Critique – Album "Dorothée live à Bercy"
Elle ânonne, les pieds en dedans, des tubes-scies qui - depuis quinze ans ? - agacent singulièrement les dents. Elle chante à peu près juste quoique sans excès des « tremblements de terre » qui portent cruellement sur les nerfs. Alors ? Alors, mystère. On se dit, pour expliquer tous ces albums vendus aux 6-8 ans, qu'il y a peut-être la manière. Une persuasion vive, une rondeur, une douceur... Mais, tiens, rien. Dorothée a l'air aussi sèche qu'une gourde de GI aux confins du désert irakien. N'importe. Ses « dou-dou-dou » subjuguent nos bambins. Dites, les jeunes, y a pas que Doro dans la vie... Et si vous essayiez aussi les Beatles ?
70000 fans à Bercy, 12 millions d’albums ? C’est pas assez !
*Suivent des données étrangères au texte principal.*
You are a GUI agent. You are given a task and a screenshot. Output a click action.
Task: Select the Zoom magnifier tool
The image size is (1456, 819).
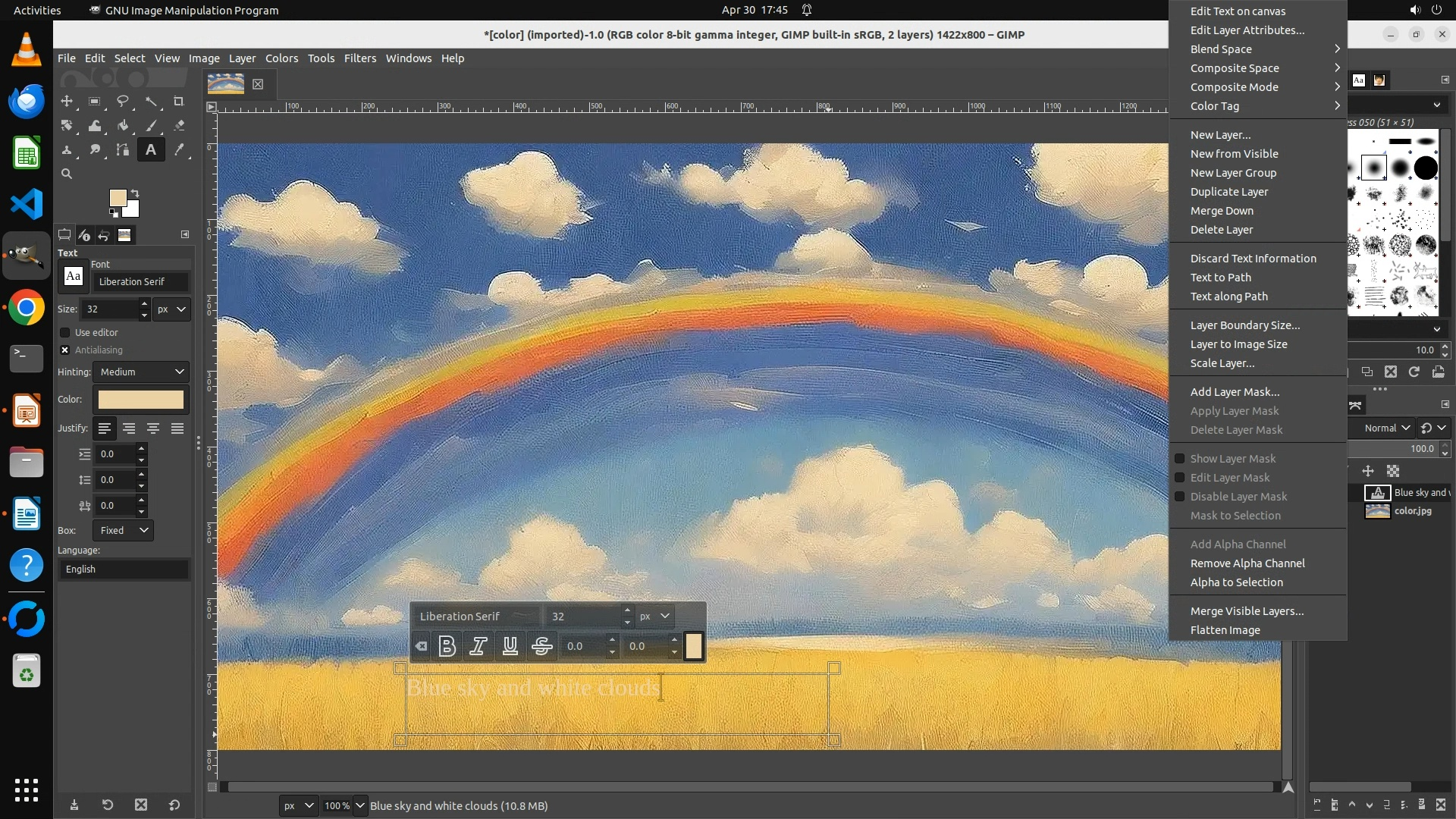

La quadra de TF1 peut être fière d’elle : elle règne sur la jeunesse. Et pourtant... Dorothée ne profite de rien. La chanteuse animatrice-femme d'affaires ne cesse en effet de travailler comme une dingue. Elle répond aux interviews d'une voix éteinte et égrène ses victoires sans sourire. Ah bon, 70000 fans à Bercy ? Tiens, elle a vendu 12 millions d'albums ? Excusez-la, elle part au Japon avec Jacky et Corbier ! Pour Dorothée, le travail est une véritable drogue Pour se fuir elle-même ?
Top Flashes
Dorothée, tout le monde la connaît, c'est la petite blonde qui les mercredi, samedi et dimanche sur TF1 mène tambour battant une émission pour les plus jeunes. Mais Dorothée n'est pas que cela, c'est aussi une chanteuse qui n'a pas eu peur de faire la plus grande des scènes parisiennes et qui à chaque show a réussi à remplir Bercy avec 12 000 enfants, en leur offrant un spectacle digne des plus grands. Des éclairages réalisés par le number one Jacques Rouveyroulis, c'est le monsieur qui depuis quinze ans fait les éclairages les plus sophistiqués. C'est aussi lui qui aux U.S.A., à Houston, a éclairé la ville entière pour le spectacle de Jean-Michel Jarre. Dorothée, elle, chante, danse, prend même la guitare pour un rock endiablé, accompagnée par les inséparables Musclés qui, quand ils veulent, sont de très, très bons musiciens. Et le soir où nous sommes allés l'applaudir, à côté de nous Johnny Hallyday avec sa petite fille Laura. Eh bien notre Johnny national a lui aussi trouvé le spectacle très bien. Comme quoi, même si son répertoire ne plaît pas à tout le monde, on peut quand même présenter un show formidable. Bravo Dorothée.